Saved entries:
**********
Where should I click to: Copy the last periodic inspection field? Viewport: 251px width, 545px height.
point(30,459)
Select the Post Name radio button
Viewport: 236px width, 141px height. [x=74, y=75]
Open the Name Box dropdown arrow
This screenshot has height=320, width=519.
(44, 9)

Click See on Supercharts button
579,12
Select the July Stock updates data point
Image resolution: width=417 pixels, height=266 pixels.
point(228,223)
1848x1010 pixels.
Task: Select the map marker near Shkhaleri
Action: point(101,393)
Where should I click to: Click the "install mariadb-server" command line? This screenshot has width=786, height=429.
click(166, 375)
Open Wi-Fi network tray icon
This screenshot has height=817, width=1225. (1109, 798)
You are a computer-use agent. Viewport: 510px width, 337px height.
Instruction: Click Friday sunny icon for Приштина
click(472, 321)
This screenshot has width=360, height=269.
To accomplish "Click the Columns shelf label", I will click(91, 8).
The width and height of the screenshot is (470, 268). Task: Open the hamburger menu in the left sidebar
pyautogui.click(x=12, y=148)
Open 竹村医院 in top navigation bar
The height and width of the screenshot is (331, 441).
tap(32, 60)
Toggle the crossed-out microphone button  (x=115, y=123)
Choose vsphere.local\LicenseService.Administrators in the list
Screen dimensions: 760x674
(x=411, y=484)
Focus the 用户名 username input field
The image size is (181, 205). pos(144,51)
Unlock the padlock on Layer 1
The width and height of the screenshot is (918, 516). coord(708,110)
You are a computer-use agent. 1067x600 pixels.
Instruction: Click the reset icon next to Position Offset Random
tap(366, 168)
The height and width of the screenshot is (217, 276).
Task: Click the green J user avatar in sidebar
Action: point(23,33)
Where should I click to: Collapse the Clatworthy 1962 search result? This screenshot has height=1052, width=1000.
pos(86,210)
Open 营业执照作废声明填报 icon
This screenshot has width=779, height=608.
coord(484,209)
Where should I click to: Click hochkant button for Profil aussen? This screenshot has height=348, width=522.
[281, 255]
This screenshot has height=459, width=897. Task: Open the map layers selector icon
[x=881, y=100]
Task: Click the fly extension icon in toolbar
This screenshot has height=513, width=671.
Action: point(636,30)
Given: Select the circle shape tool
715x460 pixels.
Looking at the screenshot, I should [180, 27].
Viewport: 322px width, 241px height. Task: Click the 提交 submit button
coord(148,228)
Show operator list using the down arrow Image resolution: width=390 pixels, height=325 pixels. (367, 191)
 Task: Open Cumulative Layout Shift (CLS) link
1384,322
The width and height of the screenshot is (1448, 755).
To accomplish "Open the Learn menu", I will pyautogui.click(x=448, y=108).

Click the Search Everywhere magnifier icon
**********
> EXERCISE REQUIREMENTS
A complete answer gives every line of the data that includes "accomplish".

> EXERCISE SOLUTION
To accomplish "Click the Columns shelf label", I will click(91, 8).
To accomplish "Open the Learn menu", I will pyautogui.click(x=448, y=108).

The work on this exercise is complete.